OBJECTIVE
Can you convert everything from the line containing "GITEX AFRICA (263, 388)" down to the line containing "Opérateurs (90, 29)" into a Markdown table with the columns Row and Text, numbering each line and skipping any blank ones?

GIVEN DATA
↓
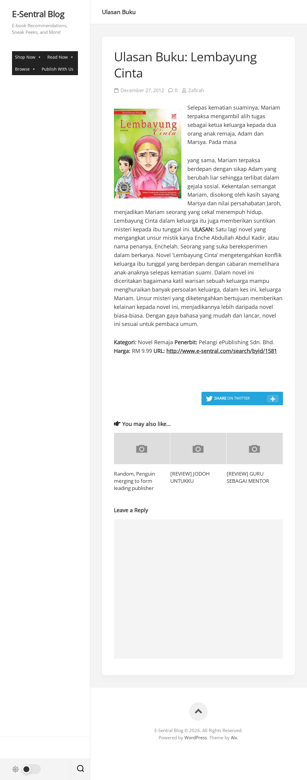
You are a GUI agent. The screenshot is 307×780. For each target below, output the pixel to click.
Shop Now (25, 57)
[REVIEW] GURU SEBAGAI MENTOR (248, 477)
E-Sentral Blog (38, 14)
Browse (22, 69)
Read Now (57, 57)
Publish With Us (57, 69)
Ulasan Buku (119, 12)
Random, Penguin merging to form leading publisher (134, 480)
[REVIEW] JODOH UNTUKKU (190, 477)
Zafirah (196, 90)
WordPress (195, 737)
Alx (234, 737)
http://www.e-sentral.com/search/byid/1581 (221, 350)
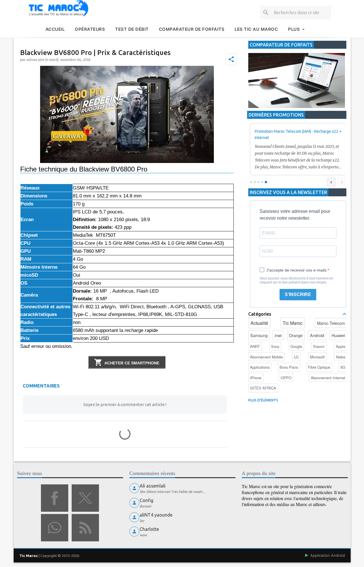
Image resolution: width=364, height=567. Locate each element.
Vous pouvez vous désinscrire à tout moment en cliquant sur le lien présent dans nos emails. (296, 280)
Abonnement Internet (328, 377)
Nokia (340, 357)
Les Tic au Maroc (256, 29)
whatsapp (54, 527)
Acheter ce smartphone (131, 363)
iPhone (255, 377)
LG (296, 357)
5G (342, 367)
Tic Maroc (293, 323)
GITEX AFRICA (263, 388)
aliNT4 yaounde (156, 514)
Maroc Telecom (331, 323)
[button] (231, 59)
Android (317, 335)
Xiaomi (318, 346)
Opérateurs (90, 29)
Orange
↑
↓
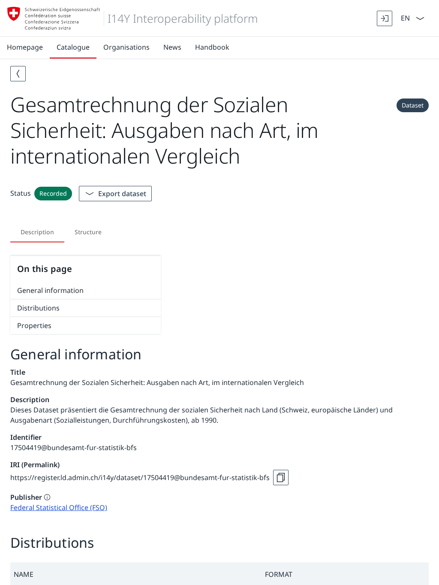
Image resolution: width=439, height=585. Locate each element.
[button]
↑
RESULT OF THE EXERCISE
| Row | Text |
|---|---|
| 1 | GITEX AFRICA (263, 388) |
| 2 | aliNT4 yaounde (156, 514) |
| 3 | Maroc Telecom (331, 323) |
| 4 | [button] (231, 59) |
| 5 | Android (317, 335) |
| 6 | Xiaomi (318, 346) |
| 7 | Opérateurs (90, 29) |